Start of Records supplied

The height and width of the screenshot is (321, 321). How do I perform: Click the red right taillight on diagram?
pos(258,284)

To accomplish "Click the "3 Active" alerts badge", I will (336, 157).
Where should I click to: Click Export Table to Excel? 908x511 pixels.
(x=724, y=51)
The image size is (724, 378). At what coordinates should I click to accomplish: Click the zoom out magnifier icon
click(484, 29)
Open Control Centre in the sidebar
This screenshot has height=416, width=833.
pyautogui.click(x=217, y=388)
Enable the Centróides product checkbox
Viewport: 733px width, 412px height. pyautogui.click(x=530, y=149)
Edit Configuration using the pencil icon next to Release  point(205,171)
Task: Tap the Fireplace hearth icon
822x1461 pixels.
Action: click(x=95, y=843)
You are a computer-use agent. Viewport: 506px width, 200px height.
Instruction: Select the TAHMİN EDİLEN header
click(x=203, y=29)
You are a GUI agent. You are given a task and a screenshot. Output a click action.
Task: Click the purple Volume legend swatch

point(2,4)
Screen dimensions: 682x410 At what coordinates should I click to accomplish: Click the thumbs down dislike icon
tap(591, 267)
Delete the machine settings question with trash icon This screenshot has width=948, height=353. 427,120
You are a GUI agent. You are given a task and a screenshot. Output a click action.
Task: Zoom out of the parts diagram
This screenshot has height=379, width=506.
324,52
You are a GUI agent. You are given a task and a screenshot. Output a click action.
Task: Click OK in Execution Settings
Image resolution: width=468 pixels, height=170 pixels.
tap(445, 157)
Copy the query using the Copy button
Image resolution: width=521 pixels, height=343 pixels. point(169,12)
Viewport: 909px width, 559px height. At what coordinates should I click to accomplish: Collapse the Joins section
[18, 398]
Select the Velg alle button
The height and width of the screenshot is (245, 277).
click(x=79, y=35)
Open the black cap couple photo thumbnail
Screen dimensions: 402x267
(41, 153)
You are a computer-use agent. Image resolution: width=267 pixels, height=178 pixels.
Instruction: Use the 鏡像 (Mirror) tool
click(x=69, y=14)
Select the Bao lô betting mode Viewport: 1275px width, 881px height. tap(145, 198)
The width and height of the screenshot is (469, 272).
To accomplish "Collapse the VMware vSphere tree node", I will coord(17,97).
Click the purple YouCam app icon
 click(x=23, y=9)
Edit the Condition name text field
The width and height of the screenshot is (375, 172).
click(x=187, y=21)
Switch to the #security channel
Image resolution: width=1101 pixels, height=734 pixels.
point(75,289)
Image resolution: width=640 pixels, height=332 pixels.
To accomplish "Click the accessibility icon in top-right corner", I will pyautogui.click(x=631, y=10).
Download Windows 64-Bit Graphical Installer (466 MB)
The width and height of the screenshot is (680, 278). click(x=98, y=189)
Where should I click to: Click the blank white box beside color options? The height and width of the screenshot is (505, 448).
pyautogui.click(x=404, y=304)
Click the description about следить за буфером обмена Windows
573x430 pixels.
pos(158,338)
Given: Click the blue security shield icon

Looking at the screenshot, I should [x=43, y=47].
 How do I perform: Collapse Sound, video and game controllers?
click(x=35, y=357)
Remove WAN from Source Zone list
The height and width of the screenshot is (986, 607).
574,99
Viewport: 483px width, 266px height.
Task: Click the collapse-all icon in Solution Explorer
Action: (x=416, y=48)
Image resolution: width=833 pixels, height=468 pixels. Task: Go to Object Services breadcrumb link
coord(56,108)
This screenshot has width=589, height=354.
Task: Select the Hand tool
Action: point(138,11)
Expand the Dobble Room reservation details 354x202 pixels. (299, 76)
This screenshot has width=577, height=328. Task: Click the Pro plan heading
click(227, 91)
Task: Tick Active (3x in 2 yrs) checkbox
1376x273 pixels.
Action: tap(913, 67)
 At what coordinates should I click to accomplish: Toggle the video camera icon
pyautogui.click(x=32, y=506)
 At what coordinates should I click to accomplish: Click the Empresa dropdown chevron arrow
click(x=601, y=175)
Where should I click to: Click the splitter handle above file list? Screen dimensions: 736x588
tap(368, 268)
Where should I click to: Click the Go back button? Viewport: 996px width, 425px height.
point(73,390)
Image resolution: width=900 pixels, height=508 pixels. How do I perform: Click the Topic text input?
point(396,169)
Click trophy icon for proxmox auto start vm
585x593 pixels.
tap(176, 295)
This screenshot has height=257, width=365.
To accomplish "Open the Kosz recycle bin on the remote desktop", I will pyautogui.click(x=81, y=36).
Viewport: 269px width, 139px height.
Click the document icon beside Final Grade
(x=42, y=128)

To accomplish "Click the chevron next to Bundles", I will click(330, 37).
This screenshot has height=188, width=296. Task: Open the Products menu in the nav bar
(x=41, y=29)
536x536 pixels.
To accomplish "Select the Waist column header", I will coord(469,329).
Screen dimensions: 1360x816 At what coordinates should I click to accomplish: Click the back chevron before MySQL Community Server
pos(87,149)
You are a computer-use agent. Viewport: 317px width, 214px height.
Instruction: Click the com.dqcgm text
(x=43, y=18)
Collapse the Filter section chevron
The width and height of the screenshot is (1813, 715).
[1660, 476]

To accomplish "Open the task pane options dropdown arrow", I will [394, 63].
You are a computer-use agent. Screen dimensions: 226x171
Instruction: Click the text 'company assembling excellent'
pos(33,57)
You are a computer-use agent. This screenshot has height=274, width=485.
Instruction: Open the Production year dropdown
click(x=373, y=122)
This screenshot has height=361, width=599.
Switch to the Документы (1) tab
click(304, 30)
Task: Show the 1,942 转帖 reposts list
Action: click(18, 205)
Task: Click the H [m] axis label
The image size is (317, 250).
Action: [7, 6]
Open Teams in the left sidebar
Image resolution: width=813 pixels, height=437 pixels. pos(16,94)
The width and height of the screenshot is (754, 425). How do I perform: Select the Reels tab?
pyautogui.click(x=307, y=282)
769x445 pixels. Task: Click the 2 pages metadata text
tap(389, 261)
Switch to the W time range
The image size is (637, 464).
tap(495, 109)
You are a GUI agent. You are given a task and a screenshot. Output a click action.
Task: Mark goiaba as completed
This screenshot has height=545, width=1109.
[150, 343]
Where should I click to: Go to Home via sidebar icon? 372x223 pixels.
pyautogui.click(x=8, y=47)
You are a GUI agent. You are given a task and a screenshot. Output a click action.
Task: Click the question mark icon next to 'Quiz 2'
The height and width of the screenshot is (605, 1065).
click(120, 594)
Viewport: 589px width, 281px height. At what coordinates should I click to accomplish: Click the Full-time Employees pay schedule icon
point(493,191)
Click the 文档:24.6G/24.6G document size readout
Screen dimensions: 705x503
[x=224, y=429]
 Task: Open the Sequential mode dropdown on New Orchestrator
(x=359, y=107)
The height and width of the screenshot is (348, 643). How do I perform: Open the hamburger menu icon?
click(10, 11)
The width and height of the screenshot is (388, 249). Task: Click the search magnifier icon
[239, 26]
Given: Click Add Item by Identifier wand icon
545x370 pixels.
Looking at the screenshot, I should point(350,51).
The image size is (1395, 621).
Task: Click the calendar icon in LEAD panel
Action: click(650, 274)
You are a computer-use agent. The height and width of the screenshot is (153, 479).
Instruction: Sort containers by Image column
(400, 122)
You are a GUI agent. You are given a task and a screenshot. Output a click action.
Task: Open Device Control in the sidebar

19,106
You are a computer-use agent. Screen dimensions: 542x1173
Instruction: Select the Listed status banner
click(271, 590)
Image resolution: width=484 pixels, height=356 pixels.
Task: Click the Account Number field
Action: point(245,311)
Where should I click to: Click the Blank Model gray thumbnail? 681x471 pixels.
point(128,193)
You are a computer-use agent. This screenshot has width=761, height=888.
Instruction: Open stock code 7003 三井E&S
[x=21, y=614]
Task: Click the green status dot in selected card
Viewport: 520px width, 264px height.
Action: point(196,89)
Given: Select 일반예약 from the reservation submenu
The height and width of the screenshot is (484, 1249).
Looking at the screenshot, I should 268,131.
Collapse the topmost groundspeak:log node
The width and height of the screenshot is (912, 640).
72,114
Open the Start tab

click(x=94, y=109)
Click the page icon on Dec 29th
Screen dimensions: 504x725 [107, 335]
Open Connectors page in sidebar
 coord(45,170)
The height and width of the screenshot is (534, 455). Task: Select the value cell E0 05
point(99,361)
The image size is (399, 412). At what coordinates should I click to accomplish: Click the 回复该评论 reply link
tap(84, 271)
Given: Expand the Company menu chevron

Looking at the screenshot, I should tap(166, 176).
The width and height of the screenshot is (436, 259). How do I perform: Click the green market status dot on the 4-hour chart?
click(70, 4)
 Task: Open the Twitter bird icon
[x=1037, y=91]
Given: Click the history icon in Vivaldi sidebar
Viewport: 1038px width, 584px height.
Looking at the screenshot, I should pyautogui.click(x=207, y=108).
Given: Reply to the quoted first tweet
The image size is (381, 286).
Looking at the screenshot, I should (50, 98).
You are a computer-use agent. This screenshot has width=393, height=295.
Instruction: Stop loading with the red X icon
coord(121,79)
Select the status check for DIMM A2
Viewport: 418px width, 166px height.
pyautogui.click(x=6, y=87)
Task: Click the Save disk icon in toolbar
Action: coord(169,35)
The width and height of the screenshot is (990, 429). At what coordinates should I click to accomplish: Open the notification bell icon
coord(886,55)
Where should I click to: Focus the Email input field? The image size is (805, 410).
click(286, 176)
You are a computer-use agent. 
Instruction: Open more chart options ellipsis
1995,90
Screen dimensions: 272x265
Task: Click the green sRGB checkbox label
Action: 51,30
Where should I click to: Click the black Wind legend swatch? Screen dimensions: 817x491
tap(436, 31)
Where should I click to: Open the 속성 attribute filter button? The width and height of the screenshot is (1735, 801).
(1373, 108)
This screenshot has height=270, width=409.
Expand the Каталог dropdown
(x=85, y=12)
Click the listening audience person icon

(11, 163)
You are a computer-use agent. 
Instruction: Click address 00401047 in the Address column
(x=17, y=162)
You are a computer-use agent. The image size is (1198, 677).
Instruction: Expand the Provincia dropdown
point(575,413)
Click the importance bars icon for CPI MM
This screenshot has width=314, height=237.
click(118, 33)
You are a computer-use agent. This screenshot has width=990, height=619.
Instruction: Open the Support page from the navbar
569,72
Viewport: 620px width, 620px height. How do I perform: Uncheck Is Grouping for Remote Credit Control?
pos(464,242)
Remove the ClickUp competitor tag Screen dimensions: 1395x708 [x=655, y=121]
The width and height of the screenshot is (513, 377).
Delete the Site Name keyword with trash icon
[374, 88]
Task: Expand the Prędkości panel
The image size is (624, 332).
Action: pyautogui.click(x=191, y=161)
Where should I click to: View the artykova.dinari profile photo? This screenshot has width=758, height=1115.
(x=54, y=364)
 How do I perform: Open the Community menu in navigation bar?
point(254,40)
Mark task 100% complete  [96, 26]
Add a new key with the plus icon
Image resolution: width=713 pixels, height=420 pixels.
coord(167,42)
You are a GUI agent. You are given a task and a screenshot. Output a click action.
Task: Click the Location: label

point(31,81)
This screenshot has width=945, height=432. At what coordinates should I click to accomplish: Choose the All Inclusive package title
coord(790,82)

End of Records supplied

▶ **Aim of the task**
Please work out how many lines in the material contain the word "reservation" and state only that number.

▶ **The completed task**
2